For a while, it looks as if there will be a sympathetic side to this character. When she first comes across real television people (she has slyly arranged her honeymoon to coincide with a media conference), she is genuinely shocked by their assumption that she is just female meat. Nicole Kidman manages to find a space inside the caricature for this gorgeous idiot to feel something that isn't vacuous. Then, when Suzanne sets out to make a documentary (Teens Speak Out) about some local high-school kids who may even be dumber than her, it looks as if her lack of snobbishness will somehow redeem her. She doesn't have brains enough to be snobbish.

Even experienced screen-writers like Buck Henry (who adapted Joyce Maynard's novel) can't always resist giving stupid characters clever lines, and so Suzanne, when her husband talks about wanting children, snaps: "If you wanted a baby-sitter you should have married Mary Poppins." But even though it turns out she has a plan, she's still the worst kind of stupid - scheming stupid.

There's a sort of inevitability about the I-hate-TV movie. You just know that once it's established that Television Is Shallow, a glamorous woman is going to get it in the neck (remember poor Faye Dunaway in Network). Van Sant associates Suzanne with a clip from Bell, Book and Candle, the film in which Kim Novak plays a witch, and ends the film with Donovan singing "Season of the Witch" on the sound-track. Gay directors should take particular care when they take on projects with a misogynistic component.

Where the film partly redeems itself is in the portrayal of the no-hope teenagers, Jimmy (Joaquin Phoenix) and Lydia (Alison Folland). Here Van Sant is dealing with inexperienced players and getting something fresh from them - yes, Joaquin is the brother of that Phoenix, but he's only made a few film appearances, and Folland is making her debut. With his treatment of Phoenix's character, the director is also returning to the subject of his first film Mala Noche: the sexiness of the poor and desperate.

Van Sant's camera loves Jimmy's awkwardness and inarticulacy, but also his dancing and his eyelashes. It's a shock to realise that a confection like Suzanne can share the screen with someone who seems so pitifully real. There is also a revealing camera movement, in a scene where Suzanne is giving Jimmy a powerful sexual inducement to murder. The camera moves from his face, down towards where she is busy, but stops halfway. It looks like shorthand - that's as much as we can show you, folks - until you realise that the camera finds Phoenix's tensed midriff rewarding in its own right.

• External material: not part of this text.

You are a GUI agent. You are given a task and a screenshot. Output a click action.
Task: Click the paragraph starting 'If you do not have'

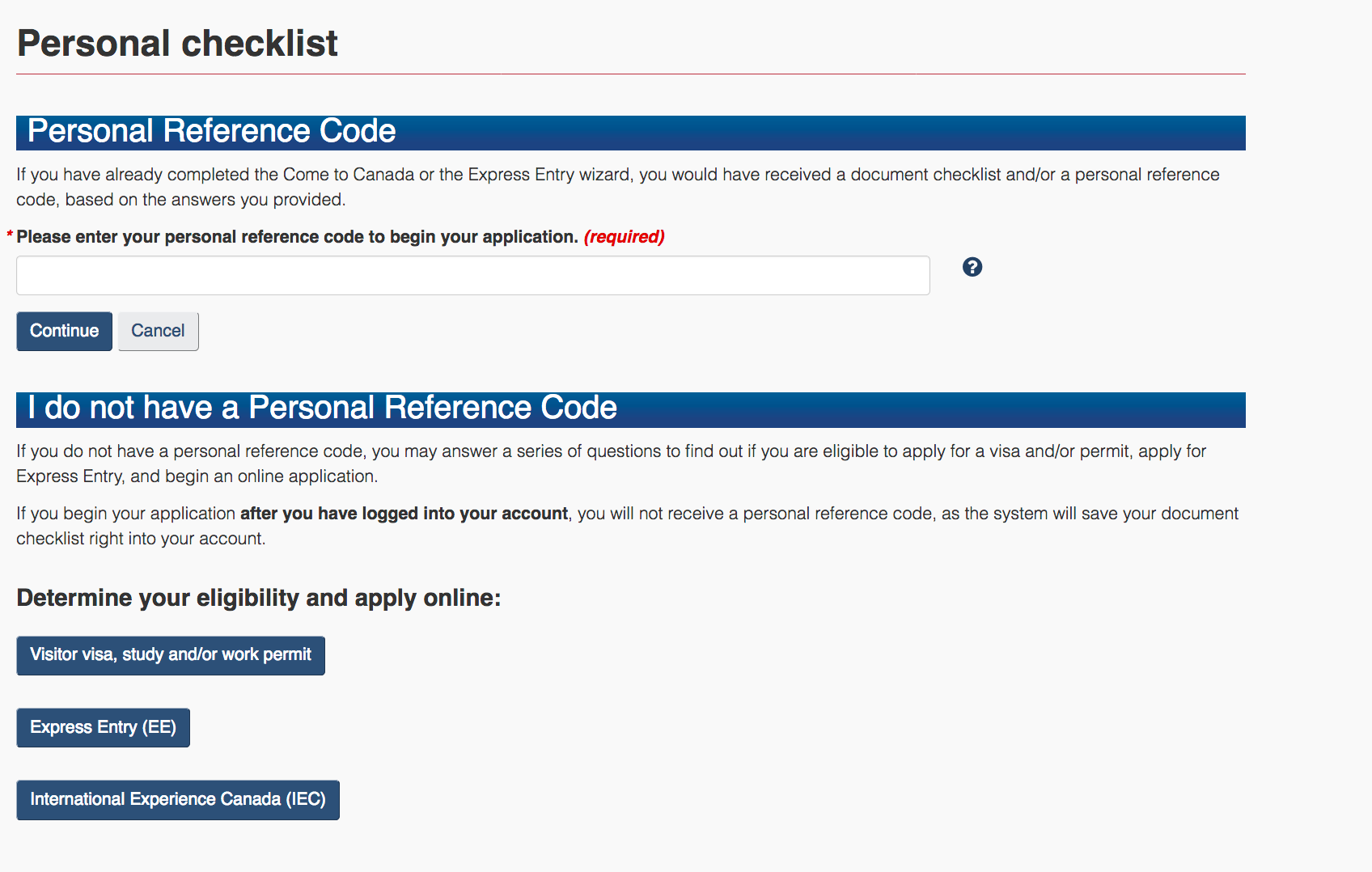pos(612,464)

All this would just seem like a voyeurism pay-off for the director if Lydia received a less specific attention. Luckily, Alison Folland is as fully present as Joaquin Phoenix, and the scene where she talks to Suzanne in an offhand way about being sexually abused by her stepfather ("I got this mild case of TB and he wasn't so interested after that") is one of the few moments when To Die For looks as if it might actually be about something: about the unsensational ubiquitous miseries that TV doesn't have time for.

For most of the time, though, To Die For seems stranded between two sorts of film, falling short of either the idiosyncrasy of the independent or the full-bloodedness of the blockbuster star vehicle. Even the supporting cast, good though it is, is similarly stranded, full of familiar faces that you can't quite place. Suzanne's boss at the local TV station, wasn't he in Basic Instinct? Jurassic Park? Both? Her sister-in-law, didn't Robert De Niro do something terrible to her in, what was it, Cape Fear? And what are you supposed to do if you realise that you know her father-in-law (played by Dan Hedaya) from the days when he played Carla's ex-husband in Cheers? Leave the cinema in disgrace? Kill yourself for being a shallow person who watches TV?